Thirty-four participants with LLS completed a questionnaire about risk perception, adherence to LS screening recommendations, and communication with relatives. Clinical data were obtained from medical records.

Results

Most participants (76%) believed they should undergo colonoscopy every 1-2 years. Only 41% correctly interpreted their genetic tests as uninformative negative or as variant of unknown significance for LS. Less than half had had an upper GI endoscopy for screening purpose. Among female participants, 86% had been screened for endometrial cancer and 71% for ovarian cancer.

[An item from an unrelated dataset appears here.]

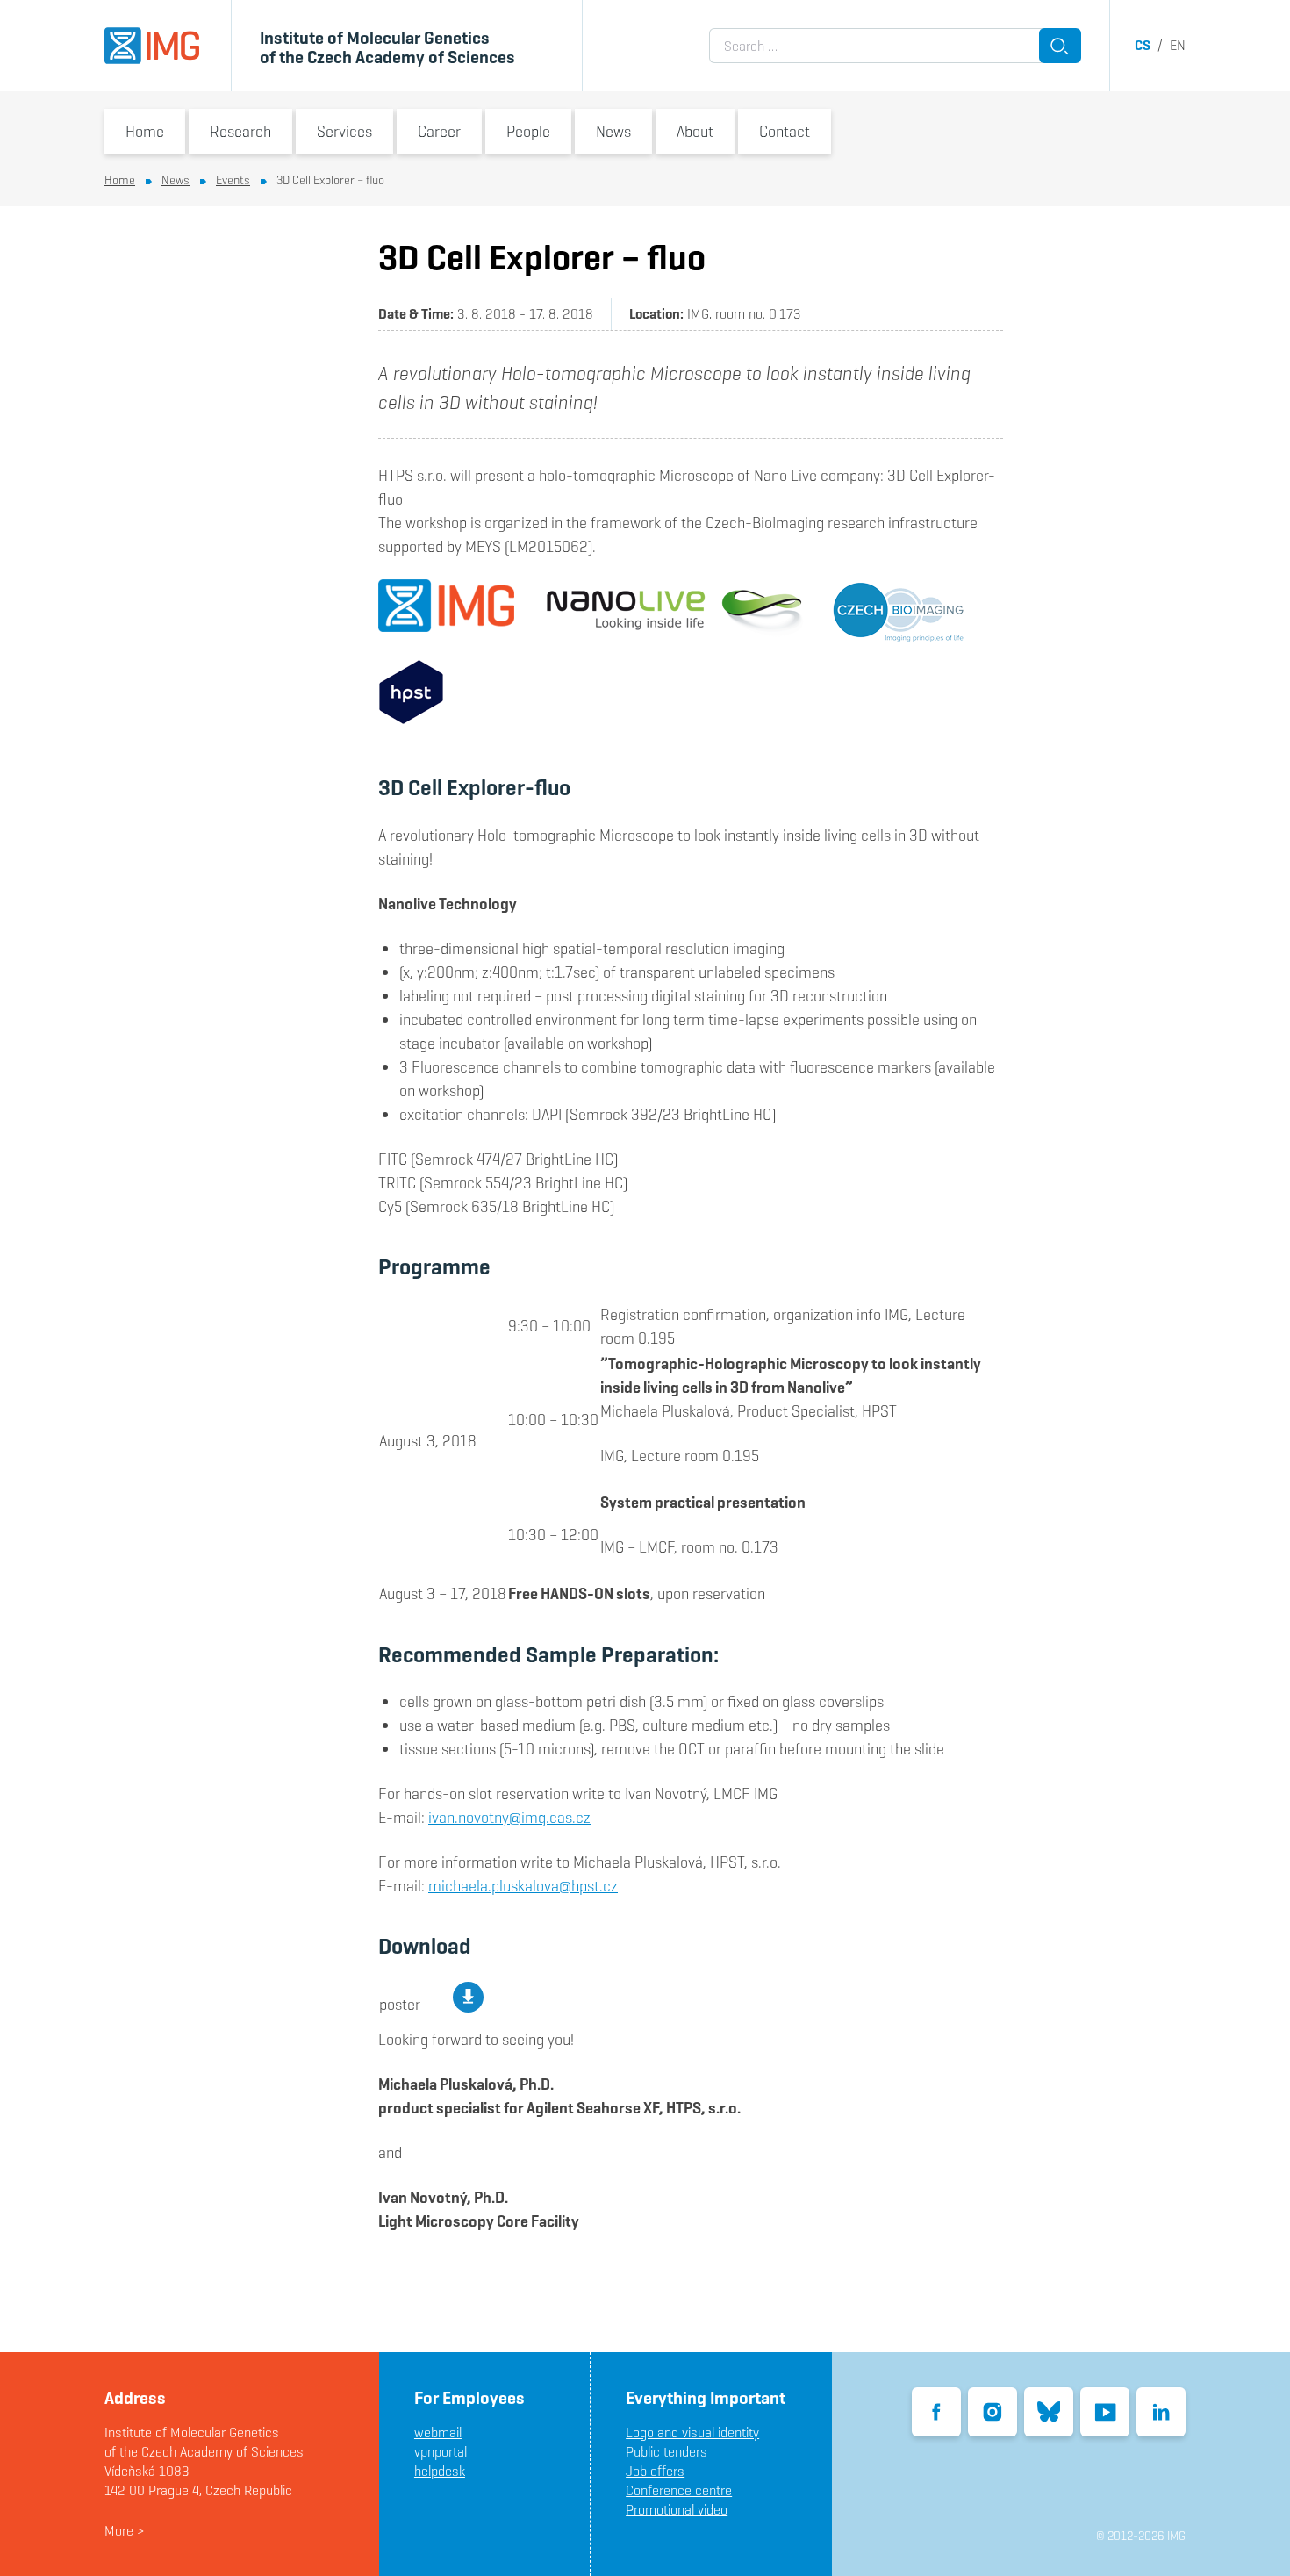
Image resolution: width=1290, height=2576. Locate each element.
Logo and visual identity (692, 2432)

Most participants had informed relatives about the CRC diagnosis and advised them to undergo CRC screening, but only 50% advised female relatives to be screened for endometrial cancer and only one-third advised relatives to have genetic counseling.

Conclusions

Most CRC survivors with LLS follow the same cancer screening recommended for LS patients but do not understand the meaning of LLS. Greater care must be devoted to communicating the implications of non-diagnostic germline mutation testing among patients with LLS.

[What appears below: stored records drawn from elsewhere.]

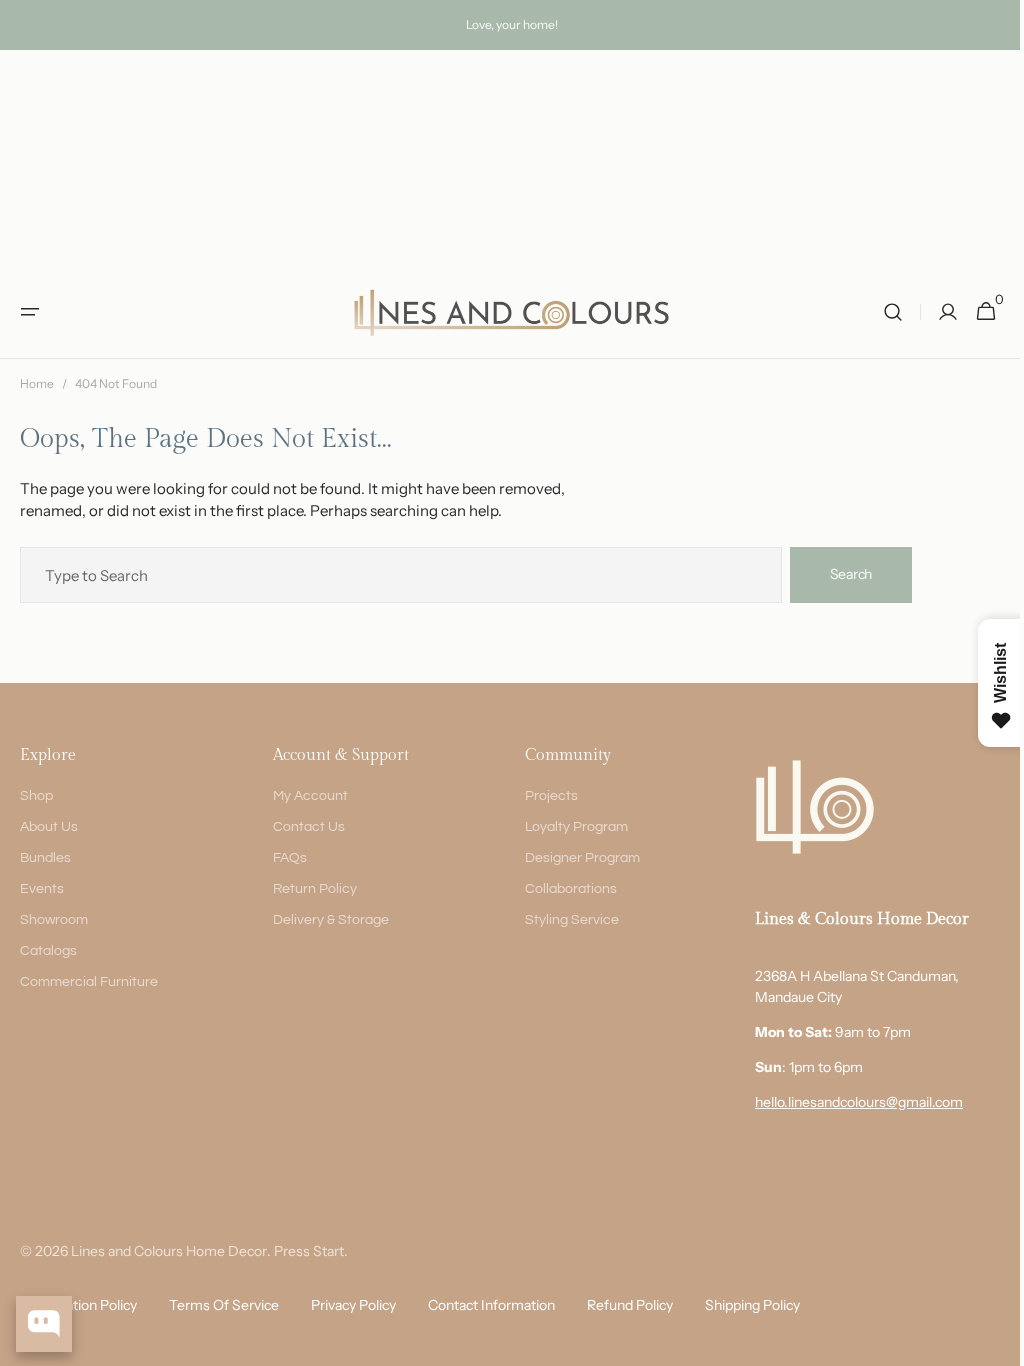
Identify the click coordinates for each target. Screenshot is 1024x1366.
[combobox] (401, 575)
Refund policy (630, 1305)
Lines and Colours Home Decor (169, 1251)
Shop (36, 796)
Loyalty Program (566, 827)
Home (37, 383)
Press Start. (311, 1251)
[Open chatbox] (44, 1324)
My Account (305, 796)
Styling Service (562, 920)
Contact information (491, 1305)
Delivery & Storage (326, 920)
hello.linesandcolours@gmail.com (844, 1102)
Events (42, 889)
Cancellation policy (78, 1305)
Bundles (45, 858)
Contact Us (304, 827)
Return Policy (310, 889)
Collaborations (561, 889)
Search (851, 574)
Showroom (54, 920)
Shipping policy (752, 1305)
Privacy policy (353, 1305)
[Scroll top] (985, 1342)
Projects (541, 796)
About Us (49, 827)
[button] (30, 312)
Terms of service (224, 1305)
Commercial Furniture (89, 982)
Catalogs (48, 951)
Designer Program (572, 858)
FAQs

Keywords: Lynch syndrome, HNPCC, Lynch-like syndrome, screening, colorectal cancer

Introduction

Lynch syndrome (LS) is an autosomal dominant syndrome resulting from a mutation in one of the following DNA mismatch repair (MMR) genes: MLH1, MSH2, MSH6, or PMS2, or in the EPCAM gene [1]. LS predisposes individuals to several cancers, mainly early-onset colorectal cancer (CRC). Other LS-associated cancers include but are not limited to endometrial (EC), gastric (GC), and ovarian (OC) [1-13].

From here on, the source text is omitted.